Throwing a global pandemic at brands and marketers, who already have had to endure epic media fragmentation in order to reach their best consumer, is like throwing gasoline onto a bonfire.
Any ROI aspirations burned away from the time the WHO declared on March 11 that COVID-19 was indeed a pandemic and resulted in a venerable firesale of creative content.
For instance, ad inventory that was purpose-built and slated to be associated with the upcoming Olympic games, for travel and tourism purposes, or simply felt tone deaf in the wake of a fast-moving, unknown virus that prompted strict social distancing measures globally, was halted and marketers pulled back. In Italy, for instance, advertisements for a train service featuring people hugging were reported as late as March 8. Following COVID-19, marketing strategies as well as creatives needed to be looked at in a whole new light.
This during a time when unprecedented levels of video viewing were increasing significantly. In mid to late March, total use of television in the U.S., including the use of digital enablers, such as smart TVs, internet-connected devices and gaming consoles, was up 18% from early March. During that same time (March 13 to 31), daily app usage increased significantly as COVID-19 spread across the U.S. compared with the first two-and-a half months of this year (Jan. 1 to March 12). This pattern followed suit across many other countries, from Italy to South Korea. The irony to marketers was that while viewers were certainly tuning in, many were and still are ostensibly “shut ins,” venturing out very little to shop, dine and socialize. The discretionary spending that went with these habits slowed down.
But going silent on consumers is always a risky gambit for marketers, even for brands with hard budget decisions to make.
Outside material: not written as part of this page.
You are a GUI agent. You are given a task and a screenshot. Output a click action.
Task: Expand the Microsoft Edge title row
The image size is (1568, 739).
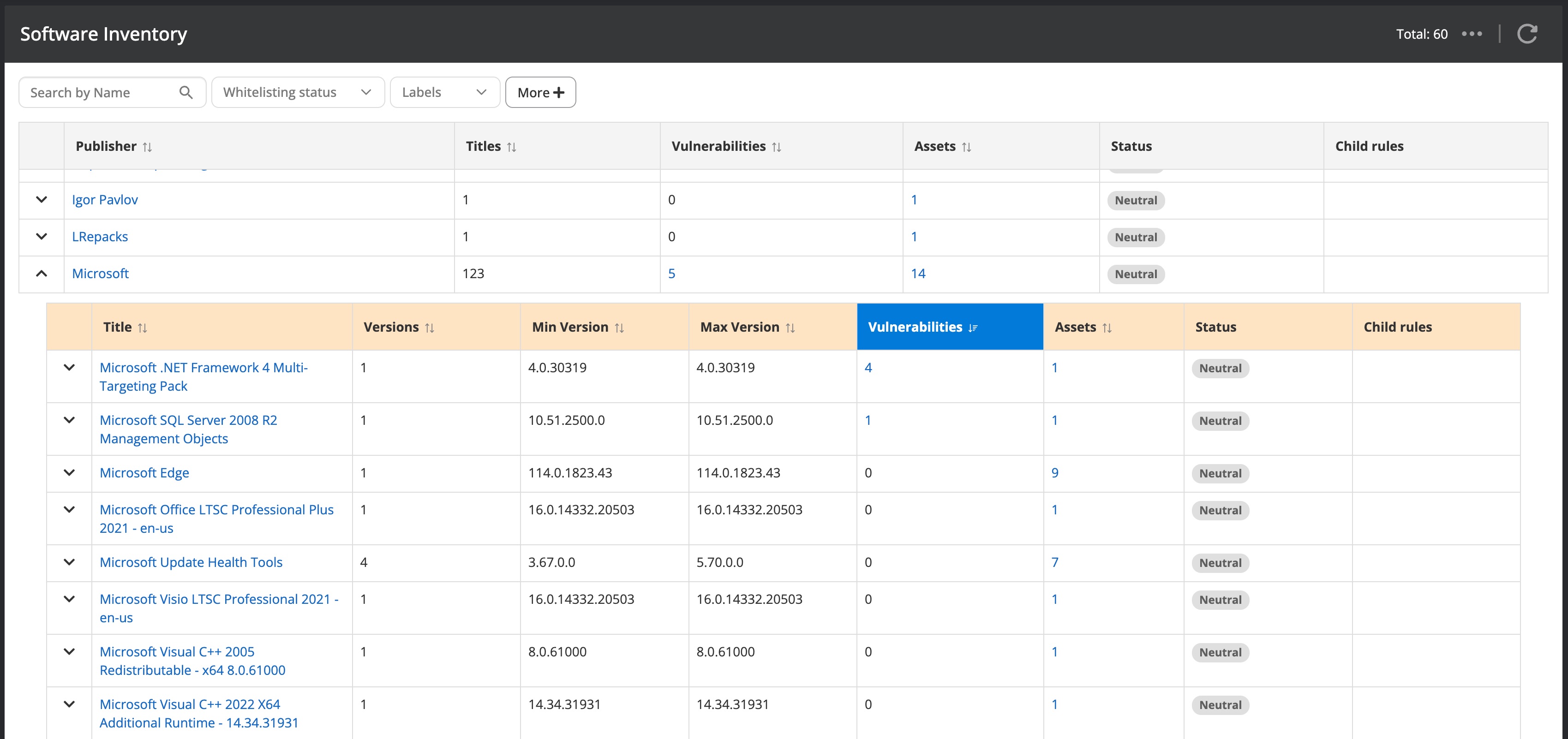[x=69, y=473]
Consider this: Advertising cuts could mean an extended recovery period for the media market. Brands that go totally dark for the rest of 2020 could be facing revenue declines of up to 11% in 2021. When you take into account that it takes up to three to five years of solid and consistent brand building effort to recover from extended “dark periods” of media, marketers who maintain brand equity by adjusting their creatives—even if that means simply adding COVID-related brand awareness messages to existing campaigns—are poised to be better positioned following any recovery, immediate or prolonged.
Among some of the top advertising categories in the U.S., not only did the amount of creative units leading up to COVID (Jan. 27-March 8) see a decline following the pandemic status (March 9-April 19), from 15.3 million to 13.3 million respectively, but so too did the share of time these categories advertised. For instance, the amount of advertising for travel was down 60%, retail declined by 21% and telecommunication ads saw a 17% drop in units. This negation in units for these categories actually gave other categories, such as automotive and financial services, a larger share of the advertising time unit-wise thus allowing companies associated with these categories a larger voice. And both the beer and wine as well as the pharmaceutical categories actually increased the amount of ads that were running following COVID.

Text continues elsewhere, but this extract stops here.